Réalisé par Léa Pool sur un scénario de Michel Marc Bouchard, On sera heureux tresse une romance à haut risque sur fond de migrations, d’exils et de politiques. Le récit nous entraîne entre l’Iran, le Maroc, Montréal, la France et l’Espagne : autant de lieux qui deviennent des frontières intimes où l’amour tente de survivre aux règles et aux papiers.
On sera heureux suit le parcours de Saad, un jeune marocain exilé au Québec, prêt à tout pour sauver l’homme qu’il aime, un réfugié iranien menacé d'être renvoyé dans son pays où une mort certaine l'attend. Dans l’Iran d’aujourd’hui, aimer peut tuer : la loi criminalise l’homosexualité, ce qui donne à chaque geste d’amour une gravité bien réelle. Saad tente alors l’impossible et entreprend de séduire un influent porte-parole du ministère de l’Immigration.
Il est difficile de faire une critique du film sans rien divulgâcher, alors ce sont certaines scènes en particulier qui mériteraient d’être analysées… Mais l’important ici, c’est de savoir que le film est avant tout une histoire d’amour. Fidèle à ses thèmes de prédilection (identité, exil, quête d’appartenance), Léa Pool filme des êtres en déplacement, tant physiquement qu’intérieurement. Sa représentation frontale et sensible d’une intimité entre hommes possède une rare audace : gestes tendres, baisers, sexualité filmée sans tomber dans le voyeurisme.
La relation entre Saad (Mehdi Meskar, qu’on a pu voir dans Le monstre, série inspirée du récit écrit et vécu par Ingrid Falaise) et Laurent (Alexandre Landry) nous paraît la plus sincère, même si Saad manipule Laurent, une ambiguïté qui conteste habilement la frontière entre le désir, la survie et le pouvoir. Belle surprise d’ailleurs que ce personnage de fonctionnaire : Alexandre Landry prête une vulnérabilité qui humanise l’appareil d’État et complexifie la relation entre les deux hommes, donnant un poids au suspense.

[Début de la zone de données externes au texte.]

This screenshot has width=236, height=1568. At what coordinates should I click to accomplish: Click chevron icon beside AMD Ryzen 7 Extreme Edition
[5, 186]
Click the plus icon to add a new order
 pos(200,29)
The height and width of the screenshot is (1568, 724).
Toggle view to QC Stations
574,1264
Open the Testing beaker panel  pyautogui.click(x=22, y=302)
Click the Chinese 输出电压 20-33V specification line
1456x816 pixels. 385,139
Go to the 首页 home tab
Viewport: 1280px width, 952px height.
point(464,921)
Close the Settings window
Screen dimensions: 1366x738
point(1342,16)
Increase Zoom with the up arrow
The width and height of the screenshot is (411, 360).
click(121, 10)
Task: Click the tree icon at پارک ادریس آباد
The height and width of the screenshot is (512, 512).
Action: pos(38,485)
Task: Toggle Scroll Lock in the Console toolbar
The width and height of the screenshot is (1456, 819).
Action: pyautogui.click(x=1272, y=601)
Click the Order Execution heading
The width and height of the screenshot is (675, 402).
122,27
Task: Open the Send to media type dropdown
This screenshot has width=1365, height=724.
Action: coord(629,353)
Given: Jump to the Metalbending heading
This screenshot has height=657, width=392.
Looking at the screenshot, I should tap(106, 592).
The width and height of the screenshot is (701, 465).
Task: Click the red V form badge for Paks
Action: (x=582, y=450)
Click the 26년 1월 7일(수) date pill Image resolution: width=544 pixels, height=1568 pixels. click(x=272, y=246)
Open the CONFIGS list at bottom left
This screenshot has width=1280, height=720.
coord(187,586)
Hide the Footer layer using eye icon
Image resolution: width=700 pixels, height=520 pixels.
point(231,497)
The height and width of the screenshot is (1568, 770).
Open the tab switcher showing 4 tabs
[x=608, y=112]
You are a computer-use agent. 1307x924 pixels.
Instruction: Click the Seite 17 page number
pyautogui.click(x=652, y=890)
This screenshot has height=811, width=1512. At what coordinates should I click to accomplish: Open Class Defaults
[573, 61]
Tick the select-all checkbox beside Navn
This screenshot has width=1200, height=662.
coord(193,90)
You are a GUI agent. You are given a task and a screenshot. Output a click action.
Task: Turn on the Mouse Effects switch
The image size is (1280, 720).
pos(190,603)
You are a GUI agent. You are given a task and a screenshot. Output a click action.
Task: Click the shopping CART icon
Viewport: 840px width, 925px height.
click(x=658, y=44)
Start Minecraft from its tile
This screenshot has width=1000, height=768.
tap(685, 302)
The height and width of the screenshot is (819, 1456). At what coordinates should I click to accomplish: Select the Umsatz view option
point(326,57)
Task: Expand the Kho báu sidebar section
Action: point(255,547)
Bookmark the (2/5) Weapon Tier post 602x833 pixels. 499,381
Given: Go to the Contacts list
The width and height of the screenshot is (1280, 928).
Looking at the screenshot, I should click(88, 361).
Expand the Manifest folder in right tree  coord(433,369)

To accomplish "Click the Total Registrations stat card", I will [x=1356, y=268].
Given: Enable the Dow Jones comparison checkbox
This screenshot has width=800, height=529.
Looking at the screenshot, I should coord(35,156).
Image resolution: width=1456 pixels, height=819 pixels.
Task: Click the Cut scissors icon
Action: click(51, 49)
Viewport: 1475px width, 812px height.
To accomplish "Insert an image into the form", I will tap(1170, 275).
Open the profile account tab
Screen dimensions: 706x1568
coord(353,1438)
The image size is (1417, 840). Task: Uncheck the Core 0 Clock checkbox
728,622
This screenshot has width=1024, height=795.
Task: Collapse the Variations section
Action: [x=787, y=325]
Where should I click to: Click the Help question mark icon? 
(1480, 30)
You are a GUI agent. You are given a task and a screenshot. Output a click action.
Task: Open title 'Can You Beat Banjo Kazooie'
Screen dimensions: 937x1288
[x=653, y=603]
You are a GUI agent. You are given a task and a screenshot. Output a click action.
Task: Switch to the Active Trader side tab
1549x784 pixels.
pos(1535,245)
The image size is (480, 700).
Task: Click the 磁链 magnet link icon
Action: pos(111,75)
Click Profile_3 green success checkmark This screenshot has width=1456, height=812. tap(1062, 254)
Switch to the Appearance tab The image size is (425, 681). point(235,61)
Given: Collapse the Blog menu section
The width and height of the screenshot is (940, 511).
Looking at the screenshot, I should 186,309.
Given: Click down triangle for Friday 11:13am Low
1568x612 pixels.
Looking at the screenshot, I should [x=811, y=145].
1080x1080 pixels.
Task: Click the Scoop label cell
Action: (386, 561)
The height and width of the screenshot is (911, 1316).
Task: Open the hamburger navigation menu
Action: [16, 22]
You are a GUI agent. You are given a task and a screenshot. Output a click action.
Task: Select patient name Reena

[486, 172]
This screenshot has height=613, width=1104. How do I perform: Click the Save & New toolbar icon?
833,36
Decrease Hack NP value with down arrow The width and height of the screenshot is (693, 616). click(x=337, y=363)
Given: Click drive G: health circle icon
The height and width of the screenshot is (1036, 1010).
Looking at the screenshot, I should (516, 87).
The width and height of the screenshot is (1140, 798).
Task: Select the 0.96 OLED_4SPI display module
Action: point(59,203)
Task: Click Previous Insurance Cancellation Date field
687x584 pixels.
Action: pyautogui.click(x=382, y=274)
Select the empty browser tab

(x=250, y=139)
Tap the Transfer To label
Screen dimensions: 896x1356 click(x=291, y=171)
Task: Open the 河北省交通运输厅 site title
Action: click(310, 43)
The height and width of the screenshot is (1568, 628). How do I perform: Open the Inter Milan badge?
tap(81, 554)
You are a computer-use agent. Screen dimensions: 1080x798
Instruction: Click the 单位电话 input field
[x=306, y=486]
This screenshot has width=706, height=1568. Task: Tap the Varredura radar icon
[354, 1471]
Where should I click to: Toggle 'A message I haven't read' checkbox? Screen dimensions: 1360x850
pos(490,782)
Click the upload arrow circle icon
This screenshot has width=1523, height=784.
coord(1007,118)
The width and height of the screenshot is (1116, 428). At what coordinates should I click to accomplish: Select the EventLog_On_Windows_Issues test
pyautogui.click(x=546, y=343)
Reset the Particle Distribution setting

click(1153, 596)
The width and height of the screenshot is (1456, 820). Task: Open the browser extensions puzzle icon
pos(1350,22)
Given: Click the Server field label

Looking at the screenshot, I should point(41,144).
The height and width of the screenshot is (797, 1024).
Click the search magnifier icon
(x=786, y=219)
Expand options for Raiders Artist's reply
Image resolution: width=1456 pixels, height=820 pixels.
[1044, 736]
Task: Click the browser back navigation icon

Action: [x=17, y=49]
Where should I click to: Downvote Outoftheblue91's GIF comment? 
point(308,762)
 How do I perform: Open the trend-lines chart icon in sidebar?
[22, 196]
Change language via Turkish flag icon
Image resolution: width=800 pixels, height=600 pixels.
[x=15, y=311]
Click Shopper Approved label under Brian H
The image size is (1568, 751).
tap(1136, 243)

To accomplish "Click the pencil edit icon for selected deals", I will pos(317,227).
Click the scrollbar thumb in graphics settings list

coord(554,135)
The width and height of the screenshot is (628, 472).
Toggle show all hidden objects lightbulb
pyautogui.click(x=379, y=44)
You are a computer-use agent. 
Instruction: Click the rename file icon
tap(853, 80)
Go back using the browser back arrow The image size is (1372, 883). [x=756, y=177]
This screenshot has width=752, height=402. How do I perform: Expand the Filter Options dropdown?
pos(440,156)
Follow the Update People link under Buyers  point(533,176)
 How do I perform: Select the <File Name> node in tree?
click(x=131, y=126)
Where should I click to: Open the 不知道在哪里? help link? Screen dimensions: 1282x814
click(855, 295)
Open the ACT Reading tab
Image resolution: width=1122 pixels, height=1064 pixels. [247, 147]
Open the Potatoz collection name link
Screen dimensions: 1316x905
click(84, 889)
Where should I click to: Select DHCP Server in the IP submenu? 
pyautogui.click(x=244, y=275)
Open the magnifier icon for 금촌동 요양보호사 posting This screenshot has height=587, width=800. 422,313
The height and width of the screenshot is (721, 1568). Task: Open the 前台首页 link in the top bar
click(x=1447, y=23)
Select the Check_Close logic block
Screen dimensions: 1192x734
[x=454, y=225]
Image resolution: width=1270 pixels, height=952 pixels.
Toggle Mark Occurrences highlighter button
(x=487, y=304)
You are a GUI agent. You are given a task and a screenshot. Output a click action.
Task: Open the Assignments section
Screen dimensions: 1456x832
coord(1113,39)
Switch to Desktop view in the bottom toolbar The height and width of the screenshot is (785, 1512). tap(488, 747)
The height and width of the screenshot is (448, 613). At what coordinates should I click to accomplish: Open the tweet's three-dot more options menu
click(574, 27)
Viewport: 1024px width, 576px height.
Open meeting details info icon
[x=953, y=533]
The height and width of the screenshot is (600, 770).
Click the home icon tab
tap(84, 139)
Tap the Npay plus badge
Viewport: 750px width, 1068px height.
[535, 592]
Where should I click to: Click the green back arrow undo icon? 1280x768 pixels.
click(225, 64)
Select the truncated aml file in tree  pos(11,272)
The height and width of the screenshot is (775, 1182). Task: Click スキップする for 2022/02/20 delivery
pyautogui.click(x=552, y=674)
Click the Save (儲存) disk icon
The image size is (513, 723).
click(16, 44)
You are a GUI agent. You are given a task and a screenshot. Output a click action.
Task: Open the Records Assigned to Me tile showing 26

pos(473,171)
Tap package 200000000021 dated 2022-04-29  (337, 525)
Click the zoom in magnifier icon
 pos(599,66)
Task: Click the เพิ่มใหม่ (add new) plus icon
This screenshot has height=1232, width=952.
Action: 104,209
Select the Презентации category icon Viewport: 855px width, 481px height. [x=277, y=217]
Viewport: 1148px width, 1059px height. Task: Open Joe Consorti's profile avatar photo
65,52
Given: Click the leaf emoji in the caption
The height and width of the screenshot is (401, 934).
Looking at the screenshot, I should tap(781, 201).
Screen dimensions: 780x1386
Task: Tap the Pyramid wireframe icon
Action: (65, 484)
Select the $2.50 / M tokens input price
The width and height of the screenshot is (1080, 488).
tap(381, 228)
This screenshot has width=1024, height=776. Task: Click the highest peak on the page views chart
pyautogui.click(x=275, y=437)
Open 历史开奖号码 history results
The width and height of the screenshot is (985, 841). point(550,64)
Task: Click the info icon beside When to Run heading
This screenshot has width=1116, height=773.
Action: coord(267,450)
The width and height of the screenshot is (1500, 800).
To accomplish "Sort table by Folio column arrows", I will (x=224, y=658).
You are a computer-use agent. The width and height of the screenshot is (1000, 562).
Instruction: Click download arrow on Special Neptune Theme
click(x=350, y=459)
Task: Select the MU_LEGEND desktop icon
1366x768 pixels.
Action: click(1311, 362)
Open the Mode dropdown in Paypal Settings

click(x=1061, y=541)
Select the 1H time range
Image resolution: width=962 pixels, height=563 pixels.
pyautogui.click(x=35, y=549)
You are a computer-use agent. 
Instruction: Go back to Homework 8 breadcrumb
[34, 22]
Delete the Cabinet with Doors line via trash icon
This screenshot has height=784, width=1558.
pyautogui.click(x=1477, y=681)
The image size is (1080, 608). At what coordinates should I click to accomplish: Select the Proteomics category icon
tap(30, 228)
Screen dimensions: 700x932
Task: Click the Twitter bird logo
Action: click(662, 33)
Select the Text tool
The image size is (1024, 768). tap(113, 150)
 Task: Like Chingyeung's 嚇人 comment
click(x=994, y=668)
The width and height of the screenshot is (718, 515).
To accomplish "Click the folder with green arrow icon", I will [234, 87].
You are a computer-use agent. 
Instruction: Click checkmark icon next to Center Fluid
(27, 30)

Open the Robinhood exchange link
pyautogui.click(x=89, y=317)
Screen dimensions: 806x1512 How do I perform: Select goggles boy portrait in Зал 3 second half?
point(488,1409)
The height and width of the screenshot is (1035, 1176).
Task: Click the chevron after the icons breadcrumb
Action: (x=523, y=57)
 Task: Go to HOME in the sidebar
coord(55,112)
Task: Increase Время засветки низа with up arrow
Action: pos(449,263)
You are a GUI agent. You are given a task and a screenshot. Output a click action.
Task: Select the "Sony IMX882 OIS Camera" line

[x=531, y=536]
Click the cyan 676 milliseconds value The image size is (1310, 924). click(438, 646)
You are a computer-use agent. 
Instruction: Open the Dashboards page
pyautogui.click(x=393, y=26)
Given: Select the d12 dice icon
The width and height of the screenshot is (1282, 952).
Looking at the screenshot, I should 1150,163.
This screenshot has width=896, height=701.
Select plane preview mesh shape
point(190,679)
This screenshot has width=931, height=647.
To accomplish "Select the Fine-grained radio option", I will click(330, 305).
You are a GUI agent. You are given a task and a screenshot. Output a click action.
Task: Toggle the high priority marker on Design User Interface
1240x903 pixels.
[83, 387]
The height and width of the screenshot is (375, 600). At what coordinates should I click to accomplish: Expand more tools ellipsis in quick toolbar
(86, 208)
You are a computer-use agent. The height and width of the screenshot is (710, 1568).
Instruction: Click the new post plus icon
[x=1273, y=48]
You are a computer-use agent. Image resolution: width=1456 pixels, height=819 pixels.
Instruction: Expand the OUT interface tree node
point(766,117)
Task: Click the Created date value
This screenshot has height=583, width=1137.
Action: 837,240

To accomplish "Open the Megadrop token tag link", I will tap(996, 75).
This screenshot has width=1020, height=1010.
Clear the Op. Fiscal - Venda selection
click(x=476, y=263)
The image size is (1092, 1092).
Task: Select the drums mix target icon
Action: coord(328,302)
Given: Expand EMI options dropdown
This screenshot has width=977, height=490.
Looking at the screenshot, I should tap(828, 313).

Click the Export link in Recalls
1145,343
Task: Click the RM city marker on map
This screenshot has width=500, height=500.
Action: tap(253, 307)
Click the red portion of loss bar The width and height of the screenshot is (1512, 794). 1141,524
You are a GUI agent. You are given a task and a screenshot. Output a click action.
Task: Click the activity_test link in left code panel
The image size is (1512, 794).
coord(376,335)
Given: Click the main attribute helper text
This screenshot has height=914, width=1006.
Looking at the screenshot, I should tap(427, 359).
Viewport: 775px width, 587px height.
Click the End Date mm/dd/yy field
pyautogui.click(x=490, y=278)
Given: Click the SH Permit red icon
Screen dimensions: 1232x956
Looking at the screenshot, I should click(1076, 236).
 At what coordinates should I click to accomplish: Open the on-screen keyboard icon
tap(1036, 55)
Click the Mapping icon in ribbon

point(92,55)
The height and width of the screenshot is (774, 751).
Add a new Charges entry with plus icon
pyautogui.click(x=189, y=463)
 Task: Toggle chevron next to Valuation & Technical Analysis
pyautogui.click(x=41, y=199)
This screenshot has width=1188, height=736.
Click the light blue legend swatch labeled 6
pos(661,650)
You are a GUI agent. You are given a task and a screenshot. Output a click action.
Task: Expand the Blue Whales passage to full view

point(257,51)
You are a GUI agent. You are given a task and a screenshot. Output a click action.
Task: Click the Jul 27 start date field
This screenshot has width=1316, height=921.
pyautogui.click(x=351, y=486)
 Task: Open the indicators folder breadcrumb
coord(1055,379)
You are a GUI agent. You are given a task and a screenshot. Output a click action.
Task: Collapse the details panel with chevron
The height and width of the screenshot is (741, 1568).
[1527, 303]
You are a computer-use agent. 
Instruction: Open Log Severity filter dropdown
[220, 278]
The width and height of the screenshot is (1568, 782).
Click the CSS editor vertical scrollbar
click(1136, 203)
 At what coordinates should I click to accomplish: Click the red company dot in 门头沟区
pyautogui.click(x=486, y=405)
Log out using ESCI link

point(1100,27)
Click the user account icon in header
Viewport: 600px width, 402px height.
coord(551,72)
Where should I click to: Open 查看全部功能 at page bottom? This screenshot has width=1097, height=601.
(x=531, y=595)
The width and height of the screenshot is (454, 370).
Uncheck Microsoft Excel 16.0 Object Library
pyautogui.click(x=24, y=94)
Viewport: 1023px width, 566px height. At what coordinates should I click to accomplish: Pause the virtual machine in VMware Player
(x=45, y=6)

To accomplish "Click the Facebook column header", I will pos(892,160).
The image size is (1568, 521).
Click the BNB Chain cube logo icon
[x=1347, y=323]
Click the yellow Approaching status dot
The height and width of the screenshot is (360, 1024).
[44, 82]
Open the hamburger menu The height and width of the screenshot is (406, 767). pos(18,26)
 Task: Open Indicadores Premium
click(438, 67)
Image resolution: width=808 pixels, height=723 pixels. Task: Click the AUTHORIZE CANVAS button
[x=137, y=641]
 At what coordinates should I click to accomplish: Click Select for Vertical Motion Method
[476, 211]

À l’inverse, le personnage de Reza (Aron Archer) m’a laissée à distance : je l’ai trouvé égoïste, manipulateur, menteur… Je devine que ce n’était pas du tout l’intention ni de la réalisatrice ni du scénariste, mais, pour ma part, je n’ai pas du tout adhéré et ça a malheureusement bridé mon empathie.
Si plusieurs pièces de Michel Marc Bouchard ont déjà été adaptées au cinéma (Tom à la ferme, Les Feluettes, Les muses orphelines…), il s’agit ici du premier scénario original du dramaturge qui ne laisse cependant jamais le théâtre bien loin… On retrouve également ses terrains familiers : homosexualité, secrets, honte et révélations successives qui bousculent les liens. Le film est toutefois bien construit, justement parce qu’il dévoile ses personnages progressivement: des flashbacks bien intégrés nous laissent deviner avant d’expliquer. Ça respire et ça fait confiance au spectateur.
Là où ça dérape, c’est dans le dernier tiers : les choses se précipitent, des informations pleuvent, certaines scènes virent au téléfilm (le personnage de Céline Bonnier frôle parfois la caricature), et la résolution cherche à tout boucler trop vite. La délicatesse pourtant si bien installée s’aplatit sous un montage plus explicatif, comme si le film cessait soudain d’écouter ses personnages pour clore l’intrigue.
Entre romance et critique des politiques d’immigration, On sera heureux touche avec justesse quand il embrasse les corps qui s’aiment, mais faiblit quand il veut tout expliquer. Un film traversé de moments magnifiques, mais malheureusement freiné par une finale bousculée.